Casanova vincula, então, a expansão contemporânea da impessoalidade à busca humana por uma estabilidade que nos afaste da angústia inerente à responsabilidade pelo poder ser que inevitavelmente acompanha o ser-aí, reafirmando, na sequência, a relação entre a supremacia fática irrestrita do impessoal e a considerável redução – no limite, anulação – do ser-aí como projeto. No seio dessa relação, interessa-nos sobremaneira a pertinente declaração de que a absorção do ente humano na maquinação impessoal contemporânea afasta-nos de nossa originária condição angustiante de ser para a morte. Neste ponto, emerge e elisão, na expansão da impessoalidade sob a vigência da técnica moderna, da tríplice articulação entre poder ser, angústia e ser para a morte, aspectos essenciais do modo de ser do ente humano em sua existência, o ser-aí. Conforme registramos no primeiro capítulo deste trabalho, no fenômeno da angústia o ser-aí é projetado para sua singularidade, suspenso ante o nada na destituição da significância de seus suportes fáticos, colocado em face da estranheza diante dos entes em sua totalidade. A angústia é a abertura para nosso poder ser mais próprio, confrontando-nos com nossa possibilidade extrema, impossibilidade de todas as outras possibilidades, a finitude do ser para a morte. Dito sumariamente, a angústia, descerrando o poder ser e o ser para a morte, suspende fenomenicamente a impessoalidade do mundo fático, ou melhor, confere relevo ao poder ser em detrimento da facticidade impessoal. Assim, na configuração ôntica contemporânea, com a larga estabilidade fática assentada na impessoalidade da mobilização técnica, dissipam-se e neutralizam-se a angústia, o poder ser e o ser para a morte.

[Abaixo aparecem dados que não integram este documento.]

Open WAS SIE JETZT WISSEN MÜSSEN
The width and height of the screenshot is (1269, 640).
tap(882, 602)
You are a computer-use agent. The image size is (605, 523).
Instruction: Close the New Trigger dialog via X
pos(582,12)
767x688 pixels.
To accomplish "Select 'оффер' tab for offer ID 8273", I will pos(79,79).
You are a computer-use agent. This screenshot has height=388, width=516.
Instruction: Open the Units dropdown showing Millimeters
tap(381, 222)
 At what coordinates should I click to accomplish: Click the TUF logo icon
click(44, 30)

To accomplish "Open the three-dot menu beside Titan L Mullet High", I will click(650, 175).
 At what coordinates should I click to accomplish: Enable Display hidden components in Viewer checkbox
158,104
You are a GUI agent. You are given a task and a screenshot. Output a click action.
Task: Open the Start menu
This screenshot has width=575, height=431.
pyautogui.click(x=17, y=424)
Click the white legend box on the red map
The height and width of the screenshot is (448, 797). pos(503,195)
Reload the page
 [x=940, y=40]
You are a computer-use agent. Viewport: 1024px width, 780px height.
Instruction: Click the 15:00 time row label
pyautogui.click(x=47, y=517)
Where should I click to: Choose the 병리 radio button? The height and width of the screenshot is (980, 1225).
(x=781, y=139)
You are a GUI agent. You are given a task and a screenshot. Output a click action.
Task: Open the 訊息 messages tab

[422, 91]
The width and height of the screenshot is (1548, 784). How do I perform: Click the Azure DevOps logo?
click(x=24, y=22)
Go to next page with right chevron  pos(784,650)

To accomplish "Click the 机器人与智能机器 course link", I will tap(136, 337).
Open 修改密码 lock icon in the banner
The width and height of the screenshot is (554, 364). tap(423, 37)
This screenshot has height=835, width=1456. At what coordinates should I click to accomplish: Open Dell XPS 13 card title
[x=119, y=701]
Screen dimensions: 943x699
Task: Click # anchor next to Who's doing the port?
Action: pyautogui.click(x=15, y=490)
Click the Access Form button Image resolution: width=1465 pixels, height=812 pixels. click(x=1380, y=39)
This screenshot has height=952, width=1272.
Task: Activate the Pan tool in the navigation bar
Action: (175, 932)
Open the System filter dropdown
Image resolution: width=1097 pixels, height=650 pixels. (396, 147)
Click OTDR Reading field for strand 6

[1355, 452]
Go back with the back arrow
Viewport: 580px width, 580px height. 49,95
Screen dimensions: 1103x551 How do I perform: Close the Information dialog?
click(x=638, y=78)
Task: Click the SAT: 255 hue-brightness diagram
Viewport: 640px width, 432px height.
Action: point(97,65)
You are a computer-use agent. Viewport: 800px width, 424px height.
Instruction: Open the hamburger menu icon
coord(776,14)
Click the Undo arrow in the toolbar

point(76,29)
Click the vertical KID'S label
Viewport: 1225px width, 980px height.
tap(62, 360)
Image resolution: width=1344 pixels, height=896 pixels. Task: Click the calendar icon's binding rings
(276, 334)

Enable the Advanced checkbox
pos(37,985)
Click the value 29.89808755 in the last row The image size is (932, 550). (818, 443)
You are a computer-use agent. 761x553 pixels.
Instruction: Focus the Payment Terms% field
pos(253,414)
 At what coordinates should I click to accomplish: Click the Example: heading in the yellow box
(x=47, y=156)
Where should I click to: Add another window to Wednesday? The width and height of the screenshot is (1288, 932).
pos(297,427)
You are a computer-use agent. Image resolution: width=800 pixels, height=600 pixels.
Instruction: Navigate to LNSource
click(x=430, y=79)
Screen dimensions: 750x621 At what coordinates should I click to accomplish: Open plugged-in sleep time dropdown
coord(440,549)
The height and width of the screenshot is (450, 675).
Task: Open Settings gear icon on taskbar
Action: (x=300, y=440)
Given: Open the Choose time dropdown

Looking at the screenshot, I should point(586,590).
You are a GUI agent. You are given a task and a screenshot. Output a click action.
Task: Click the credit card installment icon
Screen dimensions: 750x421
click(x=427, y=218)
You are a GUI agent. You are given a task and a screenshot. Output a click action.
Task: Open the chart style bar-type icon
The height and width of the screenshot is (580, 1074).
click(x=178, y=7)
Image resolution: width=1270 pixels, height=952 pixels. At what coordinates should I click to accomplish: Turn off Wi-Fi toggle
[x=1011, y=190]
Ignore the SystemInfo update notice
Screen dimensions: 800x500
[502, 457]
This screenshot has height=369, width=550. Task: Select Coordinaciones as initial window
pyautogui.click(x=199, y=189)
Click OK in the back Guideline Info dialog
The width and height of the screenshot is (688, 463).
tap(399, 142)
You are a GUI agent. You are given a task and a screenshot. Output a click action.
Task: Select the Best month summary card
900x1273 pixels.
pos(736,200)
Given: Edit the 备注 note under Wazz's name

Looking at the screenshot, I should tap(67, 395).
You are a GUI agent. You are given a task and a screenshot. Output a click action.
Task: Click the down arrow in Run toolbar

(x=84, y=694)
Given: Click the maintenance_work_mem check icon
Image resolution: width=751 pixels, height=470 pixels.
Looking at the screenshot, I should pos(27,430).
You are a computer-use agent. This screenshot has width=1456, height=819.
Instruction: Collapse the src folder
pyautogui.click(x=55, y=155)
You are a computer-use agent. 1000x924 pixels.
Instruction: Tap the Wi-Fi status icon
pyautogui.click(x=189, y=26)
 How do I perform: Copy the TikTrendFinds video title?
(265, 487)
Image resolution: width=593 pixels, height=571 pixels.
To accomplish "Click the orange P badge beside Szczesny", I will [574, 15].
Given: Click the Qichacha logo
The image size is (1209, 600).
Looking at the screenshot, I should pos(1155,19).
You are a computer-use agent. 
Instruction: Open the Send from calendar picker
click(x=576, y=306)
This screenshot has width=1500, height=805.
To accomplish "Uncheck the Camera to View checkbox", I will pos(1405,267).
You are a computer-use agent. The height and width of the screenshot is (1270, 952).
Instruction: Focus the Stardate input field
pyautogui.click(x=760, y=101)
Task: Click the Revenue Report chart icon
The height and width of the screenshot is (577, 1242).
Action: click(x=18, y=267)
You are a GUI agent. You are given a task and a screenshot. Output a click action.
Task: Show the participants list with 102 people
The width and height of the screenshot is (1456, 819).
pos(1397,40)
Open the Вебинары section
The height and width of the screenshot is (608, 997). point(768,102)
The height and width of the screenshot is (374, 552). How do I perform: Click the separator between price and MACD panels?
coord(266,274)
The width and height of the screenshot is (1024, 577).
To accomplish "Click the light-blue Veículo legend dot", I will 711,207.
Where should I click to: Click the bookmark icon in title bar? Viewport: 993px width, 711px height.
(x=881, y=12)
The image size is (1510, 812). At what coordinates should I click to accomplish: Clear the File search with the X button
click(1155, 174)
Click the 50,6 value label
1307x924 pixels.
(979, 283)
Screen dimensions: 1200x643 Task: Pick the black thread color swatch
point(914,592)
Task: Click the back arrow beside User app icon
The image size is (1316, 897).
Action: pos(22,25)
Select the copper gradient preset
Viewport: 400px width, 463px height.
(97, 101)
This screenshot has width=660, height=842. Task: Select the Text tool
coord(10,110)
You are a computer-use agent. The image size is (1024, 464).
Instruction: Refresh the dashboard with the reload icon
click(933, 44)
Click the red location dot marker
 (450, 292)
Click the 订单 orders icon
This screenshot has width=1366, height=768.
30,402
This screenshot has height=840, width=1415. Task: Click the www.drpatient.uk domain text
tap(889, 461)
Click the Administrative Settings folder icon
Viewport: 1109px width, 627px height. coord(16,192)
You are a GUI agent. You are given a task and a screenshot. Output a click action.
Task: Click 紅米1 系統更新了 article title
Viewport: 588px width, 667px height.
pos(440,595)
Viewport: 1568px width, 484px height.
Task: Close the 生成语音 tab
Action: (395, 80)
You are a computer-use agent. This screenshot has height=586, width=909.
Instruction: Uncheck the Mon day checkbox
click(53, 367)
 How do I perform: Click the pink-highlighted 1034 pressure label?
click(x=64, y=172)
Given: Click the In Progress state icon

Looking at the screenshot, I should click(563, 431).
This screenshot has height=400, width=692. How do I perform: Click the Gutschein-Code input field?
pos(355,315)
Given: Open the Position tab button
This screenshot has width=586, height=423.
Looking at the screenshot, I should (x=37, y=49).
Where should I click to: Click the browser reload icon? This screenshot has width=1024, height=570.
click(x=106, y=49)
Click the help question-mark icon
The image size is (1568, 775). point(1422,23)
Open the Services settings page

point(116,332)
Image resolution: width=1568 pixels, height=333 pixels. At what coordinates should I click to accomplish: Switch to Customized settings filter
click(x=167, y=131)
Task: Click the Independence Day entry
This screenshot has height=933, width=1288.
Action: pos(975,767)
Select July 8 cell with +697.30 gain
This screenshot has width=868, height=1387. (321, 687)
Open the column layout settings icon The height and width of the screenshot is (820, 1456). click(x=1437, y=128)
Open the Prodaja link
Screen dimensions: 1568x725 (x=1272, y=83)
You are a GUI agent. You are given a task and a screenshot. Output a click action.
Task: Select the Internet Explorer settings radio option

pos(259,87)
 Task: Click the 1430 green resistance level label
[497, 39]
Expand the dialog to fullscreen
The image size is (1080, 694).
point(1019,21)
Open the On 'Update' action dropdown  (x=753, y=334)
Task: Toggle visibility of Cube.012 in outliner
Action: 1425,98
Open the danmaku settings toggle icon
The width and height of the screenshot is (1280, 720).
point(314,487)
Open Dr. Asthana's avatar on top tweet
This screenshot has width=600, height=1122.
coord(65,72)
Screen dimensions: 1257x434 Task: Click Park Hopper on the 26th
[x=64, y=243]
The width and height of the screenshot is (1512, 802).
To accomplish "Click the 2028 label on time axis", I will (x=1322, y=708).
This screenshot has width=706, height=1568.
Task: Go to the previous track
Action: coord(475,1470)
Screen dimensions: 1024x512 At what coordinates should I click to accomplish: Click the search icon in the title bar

Antes, porém, de prosseguirmos com essas considerações, é conveniente alinhavar a confluência da interpretação oferecida por Marco Antonio Casanova sobre o acirramento do impessoal na atualidade com alguns apontamentos realizados no segundo capítulo deste texto, procedimento este que nos oferecerá mais elementos para a análise da situação do ser-aí e do ser para a morte no âmbito da contemporaneidade. Para sermos mais diretos, estamos nos referindo precisamente à tese heideggeriana, exposta em seu texto A superação da metafísica (2008, p. 61-86), de que, sob o planejamento e o cálculo da maquinação moderna, manifesta-se uma espécie de instinto de super-homem – perspectiva bastante diferente da emancipação do além do homem proposta por Nietzsche –, cuja racionalidade plenamente submetida à pulsão de calcular equivale à disposição instintual dos animais em responder com comportamentos irrefletidos às solicitações de seu meio ambiente. Nesse contexto, para Heidegger, a

razão humana equipara-se à pulsão animal, convergindo super-humanidade e subumanidade na dominação de um mundo sem mundo.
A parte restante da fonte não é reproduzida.